## Exercise details
Can you express the material below as a Markdown table with the columns "Row" and "Line", giving each non-blank line its own numbered row and leaving out the pictures?

## Listed entries
########
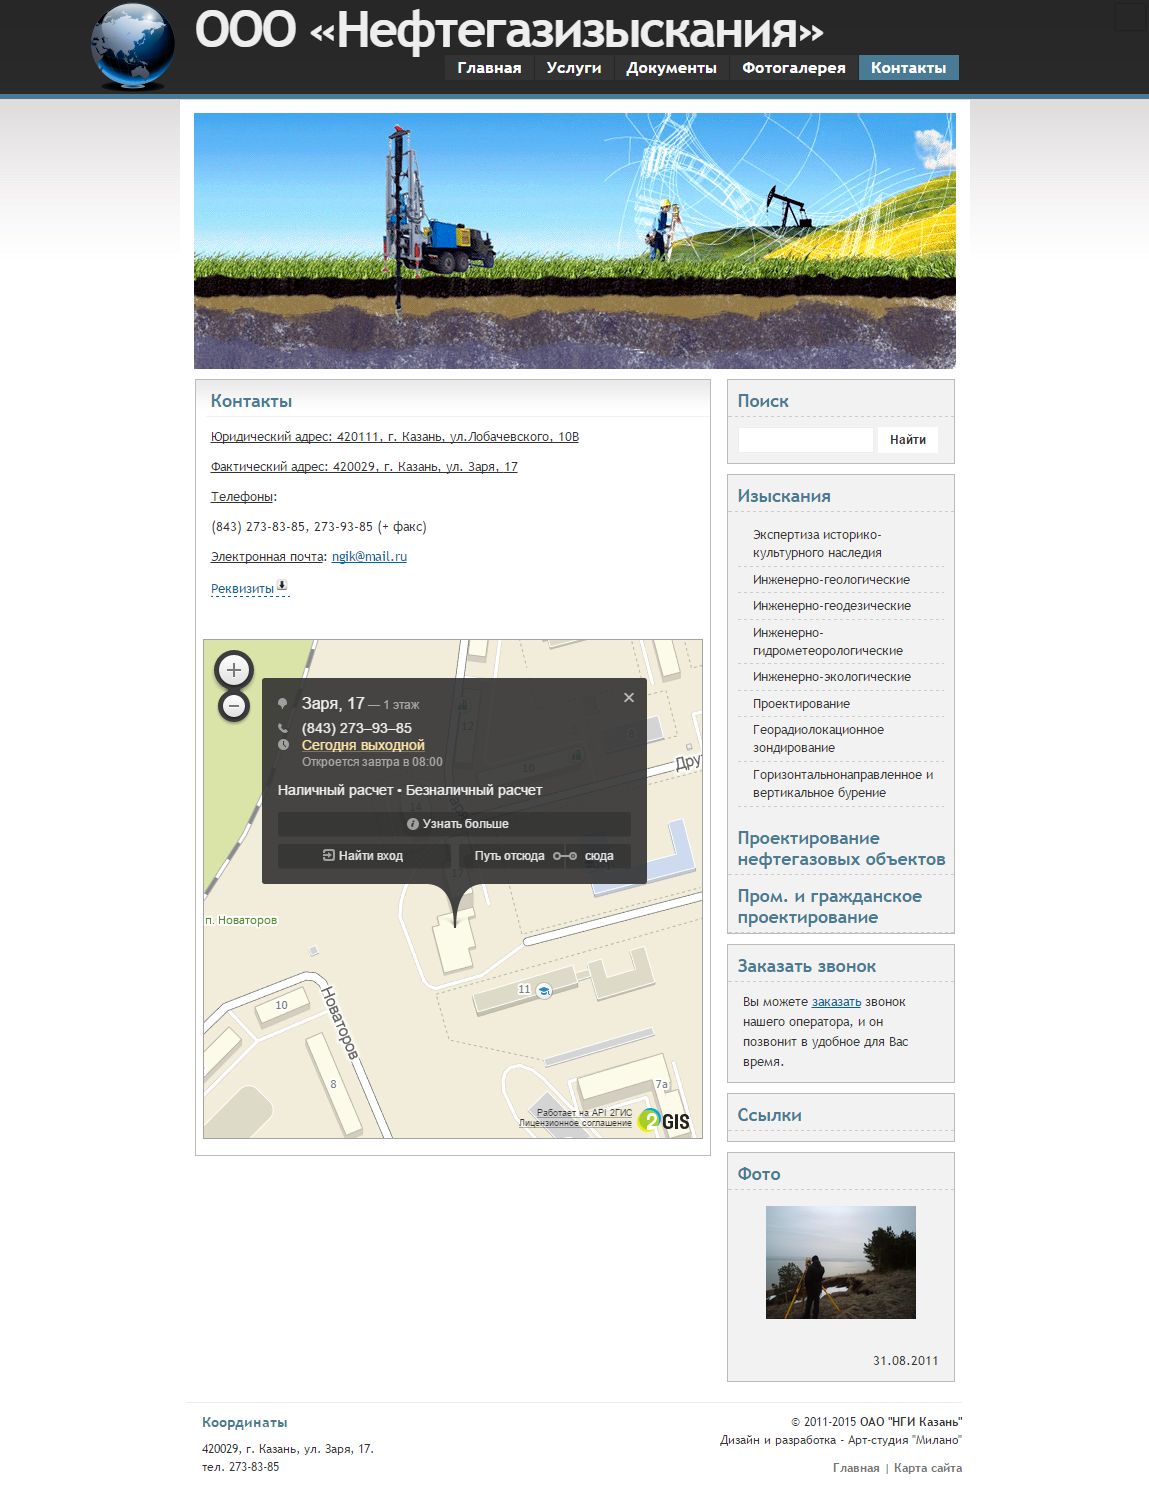This screenshot has width=1149, height=1507.
Task: Close the Заря, 17 map popup
Action: point(629,698)
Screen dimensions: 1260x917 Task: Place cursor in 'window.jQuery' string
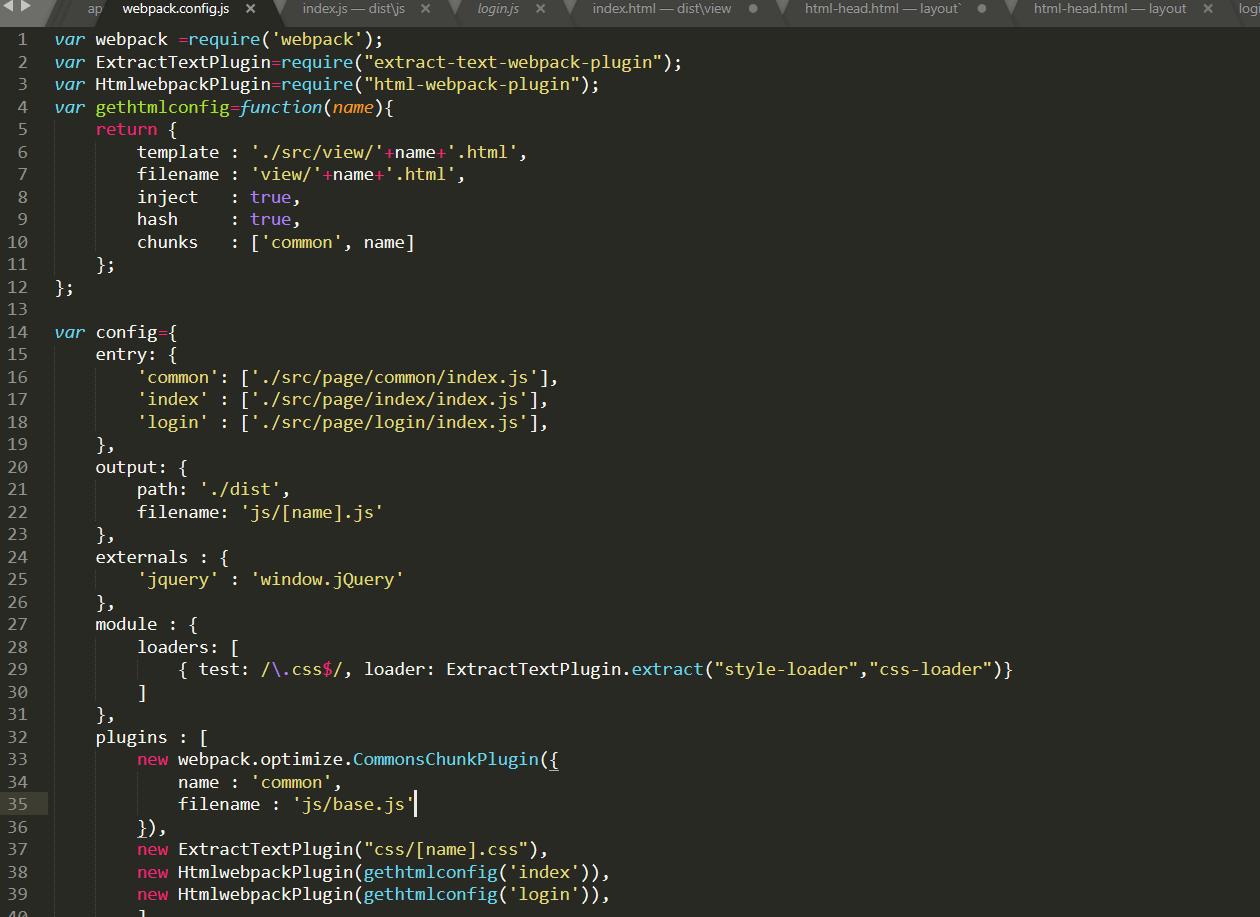click(332, 579)
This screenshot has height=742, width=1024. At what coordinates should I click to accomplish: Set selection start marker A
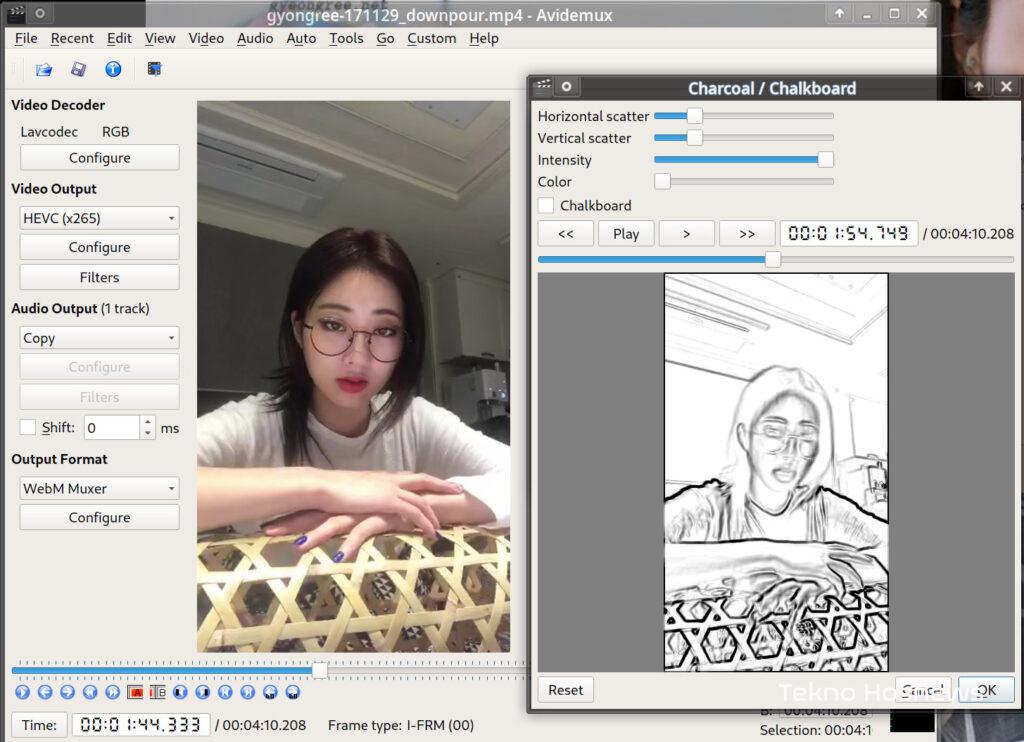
########
## Response below
| Row | Line |
|---|---|
| 1 | This screenshot has width=1149, height=1507. |
| 2 | Task: Close the Заря, 17 map popup |
| 3 | Action: point(629,698) |
| 4 | Screen dimensions: 1260x917 Task: Place cursor in 'window.jQuery' string |
| 5 | click(332, 579) |
| 6 | This screenshot has height=742, width=1024. At what coordinates should I click to accomplish: Set selection start marker A |